● Information given
· · · · ·

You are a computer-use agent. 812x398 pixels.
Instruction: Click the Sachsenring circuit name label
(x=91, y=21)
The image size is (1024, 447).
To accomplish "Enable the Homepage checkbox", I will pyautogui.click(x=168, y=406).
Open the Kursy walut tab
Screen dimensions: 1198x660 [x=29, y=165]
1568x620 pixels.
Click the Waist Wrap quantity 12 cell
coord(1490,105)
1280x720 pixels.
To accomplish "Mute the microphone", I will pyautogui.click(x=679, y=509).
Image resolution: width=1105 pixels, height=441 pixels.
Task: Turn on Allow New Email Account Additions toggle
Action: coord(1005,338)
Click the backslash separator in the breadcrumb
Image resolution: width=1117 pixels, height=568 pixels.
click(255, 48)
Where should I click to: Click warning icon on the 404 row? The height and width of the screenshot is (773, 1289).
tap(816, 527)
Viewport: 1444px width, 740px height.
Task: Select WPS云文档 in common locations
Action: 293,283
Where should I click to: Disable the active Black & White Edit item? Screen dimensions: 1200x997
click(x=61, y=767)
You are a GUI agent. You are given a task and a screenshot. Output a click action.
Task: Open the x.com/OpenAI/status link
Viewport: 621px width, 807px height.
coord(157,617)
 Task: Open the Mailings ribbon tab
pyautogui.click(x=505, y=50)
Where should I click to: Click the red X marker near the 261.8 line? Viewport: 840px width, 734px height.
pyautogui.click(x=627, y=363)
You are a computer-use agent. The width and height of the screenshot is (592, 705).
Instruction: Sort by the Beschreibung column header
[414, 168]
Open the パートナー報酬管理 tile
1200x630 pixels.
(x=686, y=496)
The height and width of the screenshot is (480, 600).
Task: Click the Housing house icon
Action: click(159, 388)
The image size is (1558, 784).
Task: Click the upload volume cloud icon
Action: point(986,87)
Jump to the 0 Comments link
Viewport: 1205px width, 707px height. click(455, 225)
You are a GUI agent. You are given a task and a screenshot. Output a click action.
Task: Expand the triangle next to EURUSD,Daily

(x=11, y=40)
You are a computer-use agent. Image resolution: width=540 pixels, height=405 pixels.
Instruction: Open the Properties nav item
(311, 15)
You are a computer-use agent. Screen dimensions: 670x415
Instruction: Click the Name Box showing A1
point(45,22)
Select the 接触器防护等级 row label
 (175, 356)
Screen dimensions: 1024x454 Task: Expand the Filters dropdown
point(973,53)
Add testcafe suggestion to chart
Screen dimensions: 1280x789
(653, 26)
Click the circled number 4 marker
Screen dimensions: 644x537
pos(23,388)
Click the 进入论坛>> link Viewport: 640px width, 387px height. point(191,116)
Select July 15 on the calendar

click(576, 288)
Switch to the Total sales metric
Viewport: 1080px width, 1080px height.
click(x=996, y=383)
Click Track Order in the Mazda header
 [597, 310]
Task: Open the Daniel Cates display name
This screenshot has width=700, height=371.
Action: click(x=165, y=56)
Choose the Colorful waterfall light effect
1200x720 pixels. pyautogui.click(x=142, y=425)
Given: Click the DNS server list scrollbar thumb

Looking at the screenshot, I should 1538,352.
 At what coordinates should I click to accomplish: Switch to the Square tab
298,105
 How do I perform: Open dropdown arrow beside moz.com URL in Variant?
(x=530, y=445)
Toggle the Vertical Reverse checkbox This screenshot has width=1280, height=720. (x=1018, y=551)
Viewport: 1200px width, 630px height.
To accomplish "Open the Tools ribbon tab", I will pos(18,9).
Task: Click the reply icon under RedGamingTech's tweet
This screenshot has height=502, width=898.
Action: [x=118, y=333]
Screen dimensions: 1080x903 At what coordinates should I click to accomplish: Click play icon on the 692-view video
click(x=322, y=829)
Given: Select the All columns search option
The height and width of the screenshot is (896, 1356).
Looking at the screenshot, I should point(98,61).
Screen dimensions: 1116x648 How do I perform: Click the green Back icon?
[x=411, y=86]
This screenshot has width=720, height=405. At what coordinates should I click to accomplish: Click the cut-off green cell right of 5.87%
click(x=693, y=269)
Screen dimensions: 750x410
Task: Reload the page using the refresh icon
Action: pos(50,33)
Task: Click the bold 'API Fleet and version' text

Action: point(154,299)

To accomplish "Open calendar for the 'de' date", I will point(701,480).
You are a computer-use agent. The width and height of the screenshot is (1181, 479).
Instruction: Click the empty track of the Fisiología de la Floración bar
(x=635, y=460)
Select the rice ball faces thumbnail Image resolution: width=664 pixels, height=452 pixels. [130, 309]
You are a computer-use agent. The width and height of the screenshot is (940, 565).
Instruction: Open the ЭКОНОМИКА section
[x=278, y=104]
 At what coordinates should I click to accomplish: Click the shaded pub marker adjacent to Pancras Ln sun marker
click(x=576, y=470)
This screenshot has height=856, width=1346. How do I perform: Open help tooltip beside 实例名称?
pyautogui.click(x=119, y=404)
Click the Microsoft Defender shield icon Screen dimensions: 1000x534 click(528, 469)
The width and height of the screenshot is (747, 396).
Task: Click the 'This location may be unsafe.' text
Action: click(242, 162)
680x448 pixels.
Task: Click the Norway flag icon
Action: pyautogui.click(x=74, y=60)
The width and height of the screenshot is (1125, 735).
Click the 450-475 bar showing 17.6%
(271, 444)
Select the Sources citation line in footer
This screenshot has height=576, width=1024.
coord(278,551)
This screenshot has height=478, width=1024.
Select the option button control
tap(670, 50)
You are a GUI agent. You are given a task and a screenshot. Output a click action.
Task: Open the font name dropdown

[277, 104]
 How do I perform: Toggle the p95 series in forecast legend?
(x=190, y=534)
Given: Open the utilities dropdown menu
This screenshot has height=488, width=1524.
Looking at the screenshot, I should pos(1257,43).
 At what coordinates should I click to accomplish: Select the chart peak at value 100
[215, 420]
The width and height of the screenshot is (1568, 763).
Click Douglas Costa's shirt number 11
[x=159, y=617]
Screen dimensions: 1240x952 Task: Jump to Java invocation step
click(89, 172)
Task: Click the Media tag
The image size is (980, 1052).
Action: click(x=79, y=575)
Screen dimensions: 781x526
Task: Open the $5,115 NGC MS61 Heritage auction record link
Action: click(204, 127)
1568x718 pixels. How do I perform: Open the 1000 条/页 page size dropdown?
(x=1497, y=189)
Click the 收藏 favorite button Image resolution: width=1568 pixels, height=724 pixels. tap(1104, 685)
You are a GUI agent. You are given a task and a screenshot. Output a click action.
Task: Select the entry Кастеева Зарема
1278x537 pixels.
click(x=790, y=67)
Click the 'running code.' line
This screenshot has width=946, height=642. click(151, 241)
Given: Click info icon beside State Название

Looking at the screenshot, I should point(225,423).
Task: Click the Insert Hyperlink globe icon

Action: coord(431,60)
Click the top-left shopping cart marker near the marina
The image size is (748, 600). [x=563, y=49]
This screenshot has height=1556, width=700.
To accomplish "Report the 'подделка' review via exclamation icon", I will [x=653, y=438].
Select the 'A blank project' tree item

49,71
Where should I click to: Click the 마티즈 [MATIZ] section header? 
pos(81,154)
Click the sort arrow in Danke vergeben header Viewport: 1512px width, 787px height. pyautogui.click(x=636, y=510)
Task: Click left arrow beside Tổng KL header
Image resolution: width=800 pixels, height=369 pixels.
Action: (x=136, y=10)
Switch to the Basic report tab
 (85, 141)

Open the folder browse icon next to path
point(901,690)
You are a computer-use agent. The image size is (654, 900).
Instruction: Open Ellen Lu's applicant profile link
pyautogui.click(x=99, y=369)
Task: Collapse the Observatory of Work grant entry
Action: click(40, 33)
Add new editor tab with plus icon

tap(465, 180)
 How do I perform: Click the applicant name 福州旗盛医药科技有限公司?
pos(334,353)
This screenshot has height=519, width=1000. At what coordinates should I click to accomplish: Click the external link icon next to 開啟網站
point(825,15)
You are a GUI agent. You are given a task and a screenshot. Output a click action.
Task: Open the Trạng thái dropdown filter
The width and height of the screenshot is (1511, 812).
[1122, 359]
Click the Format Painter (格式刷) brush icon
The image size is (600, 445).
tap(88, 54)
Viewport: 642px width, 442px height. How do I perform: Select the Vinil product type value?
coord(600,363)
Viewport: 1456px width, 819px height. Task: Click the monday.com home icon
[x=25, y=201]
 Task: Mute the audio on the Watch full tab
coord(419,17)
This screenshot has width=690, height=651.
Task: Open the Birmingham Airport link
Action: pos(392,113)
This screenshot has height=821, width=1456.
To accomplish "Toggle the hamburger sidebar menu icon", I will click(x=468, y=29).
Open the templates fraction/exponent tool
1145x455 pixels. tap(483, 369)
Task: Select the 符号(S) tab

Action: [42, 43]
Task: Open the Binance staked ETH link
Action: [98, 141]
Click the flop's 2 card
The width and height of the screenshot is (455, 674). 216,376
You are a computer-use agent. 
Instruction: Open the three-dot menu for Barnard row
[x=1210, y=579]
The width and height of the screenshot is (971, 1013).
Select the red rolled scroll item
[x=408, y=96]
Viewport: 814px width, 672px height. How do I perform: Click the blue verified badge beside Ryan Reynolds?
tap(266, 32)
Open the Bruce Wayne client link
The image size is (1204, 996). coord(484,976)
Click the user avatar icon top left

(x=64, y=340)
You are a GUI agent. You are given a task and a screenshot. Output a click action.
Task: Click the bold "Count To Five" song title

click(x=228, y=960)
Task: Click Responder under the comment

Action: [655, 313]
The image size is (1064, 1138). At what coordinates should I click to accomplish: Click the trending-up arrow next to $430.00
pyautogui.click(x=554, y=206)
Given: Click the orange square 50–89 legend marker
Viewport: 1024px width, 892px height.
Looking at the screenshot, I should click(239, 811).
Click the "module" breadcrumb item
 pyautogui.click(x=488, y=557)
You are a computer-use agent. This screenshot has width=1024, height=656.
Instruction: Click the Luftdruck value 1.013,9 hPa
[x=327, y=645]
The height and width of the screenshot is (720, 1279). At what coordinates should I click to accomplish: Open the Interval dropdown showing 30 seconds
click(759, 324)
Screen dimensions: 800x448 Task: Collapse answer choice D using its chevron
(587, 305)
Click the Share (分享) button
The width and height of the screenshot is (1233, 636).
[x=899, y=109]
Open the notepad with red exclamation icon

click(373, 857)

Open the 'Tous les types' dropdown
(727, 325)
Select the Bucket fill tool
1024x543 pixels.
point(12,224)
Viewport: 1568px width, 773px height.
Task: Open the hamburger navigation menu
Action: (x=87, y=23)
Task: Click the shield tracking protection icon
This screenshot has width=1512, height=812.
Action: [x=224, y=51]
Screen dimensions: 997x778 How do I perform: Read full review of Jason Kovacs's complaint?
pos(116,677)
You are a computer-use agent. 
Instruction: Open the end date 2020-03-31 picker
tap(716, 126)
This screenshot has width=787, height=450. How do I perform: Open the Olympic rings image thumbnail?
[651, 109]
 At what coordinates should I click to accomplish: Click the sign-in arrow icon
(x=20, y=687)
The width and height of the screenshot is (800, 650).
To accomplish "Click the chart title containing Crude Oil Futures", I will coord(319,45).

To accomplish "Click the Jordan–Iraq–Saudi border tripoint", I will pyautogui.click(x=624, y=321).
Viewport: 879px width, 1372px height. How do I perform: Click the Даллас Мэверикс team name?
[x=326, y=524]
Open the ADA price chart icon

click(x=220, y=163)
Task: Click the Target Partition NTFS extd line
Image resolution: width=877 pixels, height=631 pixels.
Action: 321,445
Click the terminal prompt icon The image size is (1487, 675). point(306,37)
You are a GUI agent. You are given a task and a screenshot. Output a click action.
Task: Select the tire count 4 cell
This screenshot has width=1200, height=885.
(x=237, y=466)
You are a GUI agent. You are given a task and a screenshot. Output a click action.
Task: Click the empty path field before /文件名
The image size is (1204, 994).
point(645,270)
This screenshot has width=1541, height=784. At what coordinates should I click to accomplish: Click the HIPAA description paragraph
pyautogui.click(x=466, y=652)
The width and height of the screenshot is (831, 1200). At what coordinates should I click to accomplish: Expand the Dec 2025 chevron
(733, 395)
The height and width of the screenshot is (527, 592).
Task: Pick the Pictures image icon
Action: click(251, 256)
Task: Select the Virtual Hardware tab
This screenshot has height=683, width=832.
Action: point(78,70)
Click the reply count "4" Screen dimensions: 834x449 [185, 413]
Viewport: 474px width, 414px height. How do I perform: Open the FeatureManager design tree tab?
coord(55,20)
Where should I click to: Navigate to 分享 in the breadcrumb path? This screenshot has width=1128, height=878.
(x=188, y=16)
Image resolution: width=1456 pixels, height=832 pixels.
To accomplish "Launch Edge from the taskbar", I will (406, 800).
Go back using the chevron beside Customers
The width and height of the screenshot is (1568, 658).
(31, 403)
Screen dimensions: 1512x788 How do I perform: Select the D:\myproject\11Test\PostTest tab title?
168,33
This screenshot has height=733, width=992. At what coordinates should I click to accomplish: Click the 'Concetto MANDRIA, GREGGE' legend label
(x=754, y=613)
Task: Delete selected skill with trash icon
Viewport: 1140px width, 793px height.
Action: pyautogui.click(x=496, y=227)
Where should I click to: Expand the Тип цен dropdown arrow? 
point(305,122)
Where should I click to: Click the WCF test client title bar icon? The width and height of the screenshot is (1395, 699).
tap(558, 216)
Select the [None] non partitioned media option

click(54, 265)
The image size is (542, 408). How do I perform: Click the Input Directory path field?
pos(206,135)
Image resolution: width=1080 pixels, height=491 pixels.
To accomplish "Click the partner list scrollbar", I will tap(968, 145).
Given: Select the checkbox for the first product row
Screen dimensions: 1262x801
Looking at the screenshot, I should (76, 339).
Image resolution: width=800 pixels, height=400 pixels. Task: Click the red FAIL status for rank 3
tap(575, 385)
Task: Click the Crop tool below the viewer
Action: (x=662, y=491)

· · · · ·

● Your goal
Copy out each line carrying the string "reply" from the data.

● Result below
Task: Click the reply icon under RedGamingTech's tweet
Click the reply count "4" Screen dimensions: 834x449 [185, 413]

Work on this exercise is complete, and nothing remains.